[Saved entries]
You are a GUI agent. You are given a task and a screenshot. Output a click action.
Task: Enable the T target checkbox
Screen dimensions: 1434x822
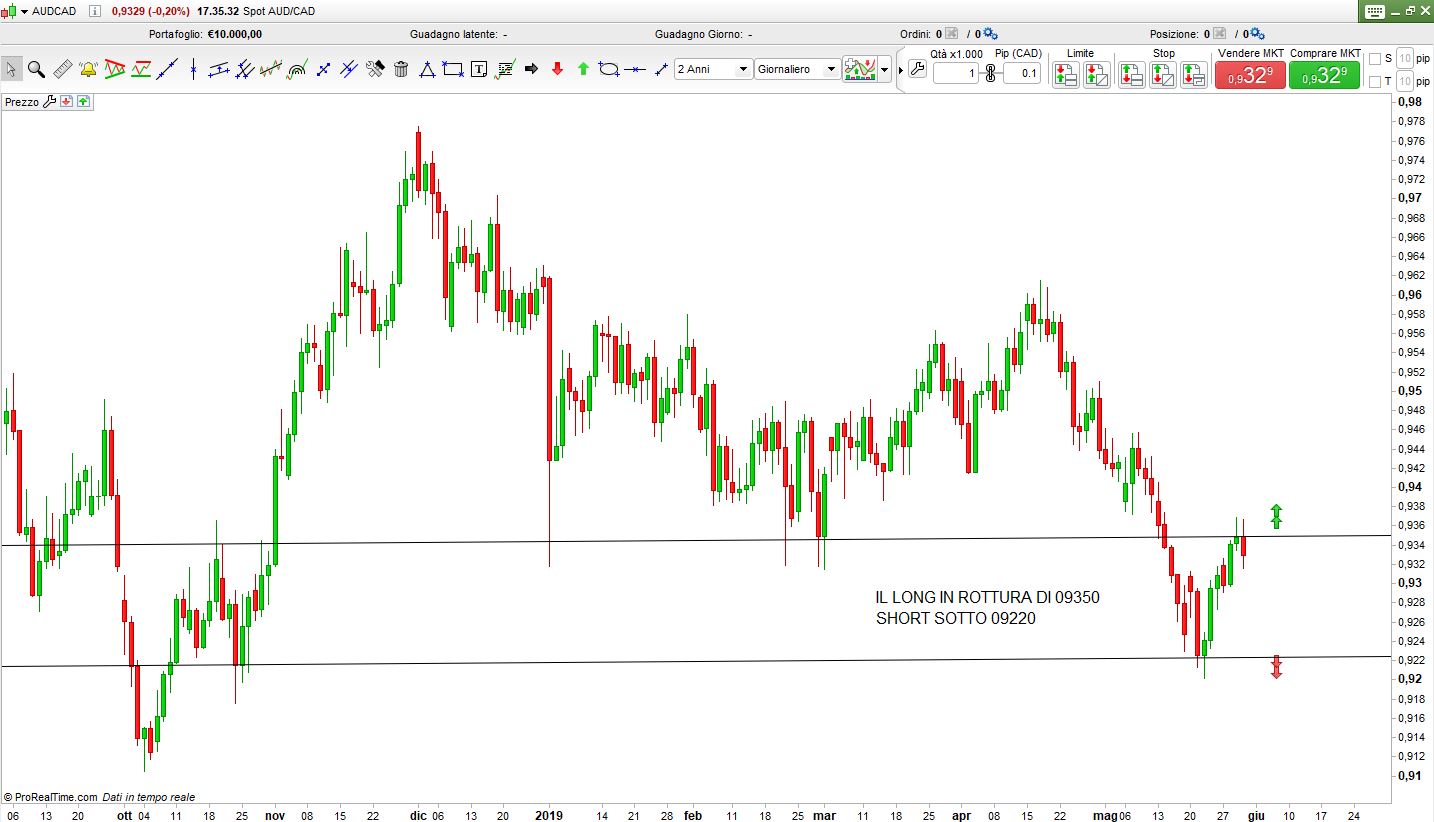pyautogui.click(x=1374, y=81)
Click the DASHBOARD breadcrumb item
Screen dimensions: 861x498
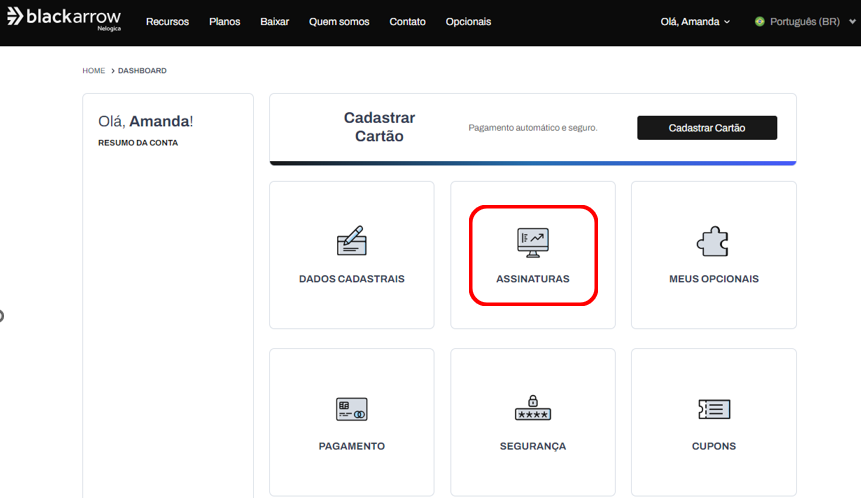(x=142, y=71)
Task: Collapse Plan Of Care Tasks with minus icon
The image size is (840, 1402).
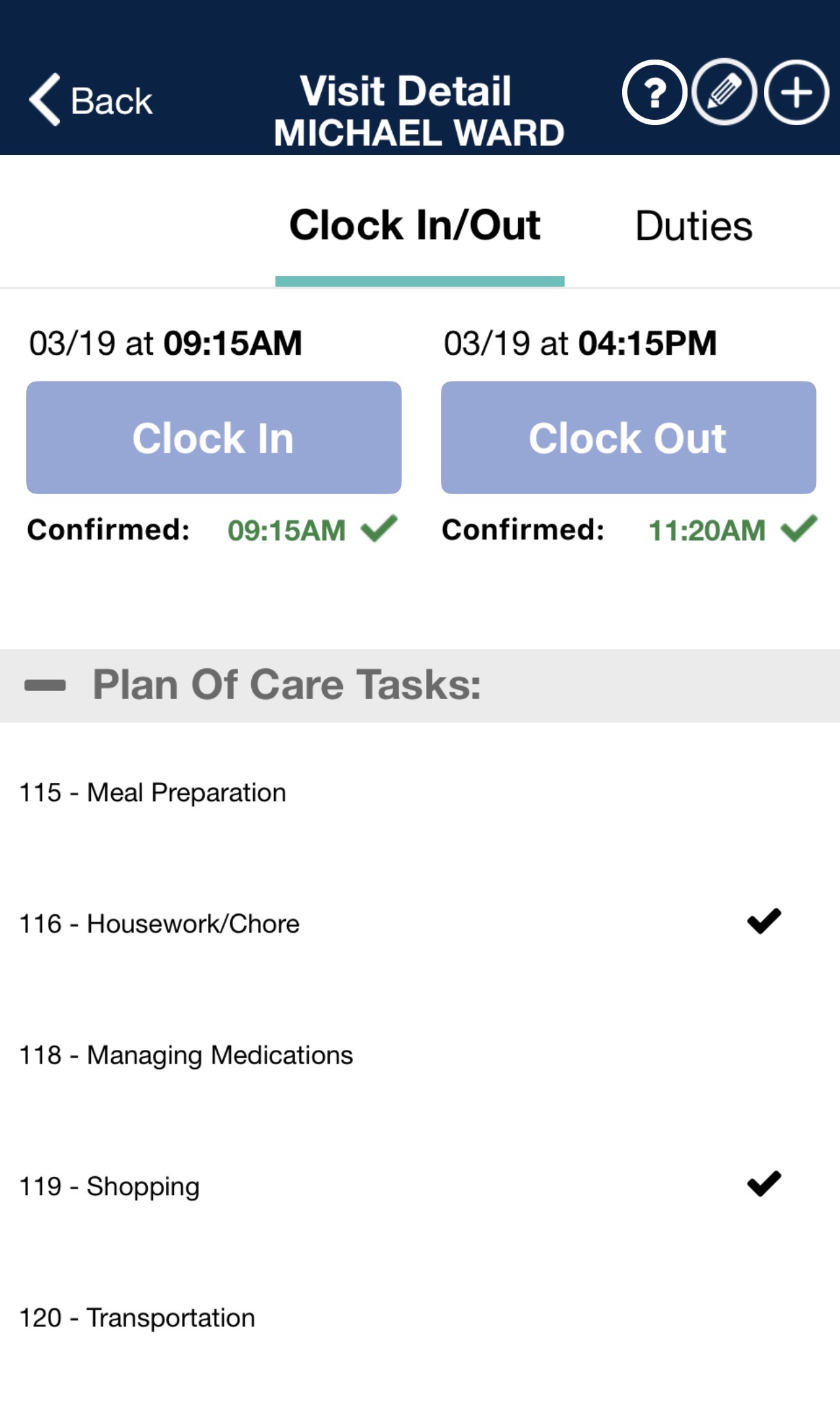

◆ What to work on
Quote every line of the entries above word for word, omitting the pictures.

◆ In response
You are a GUI agent. You are given a task and a screenshot. Output a click action.
Task: Enable the T target checkbox
Screen dimensions: 1434x822
pyautogui.click(x=1374, y=81)
Click the DASHBOARD breadcrumb item
Screen dimensions: 861x498
(x=142, y=71)
Task: Collapse Plan Of Care Tasks with minus icon
The image size is (840, 1402).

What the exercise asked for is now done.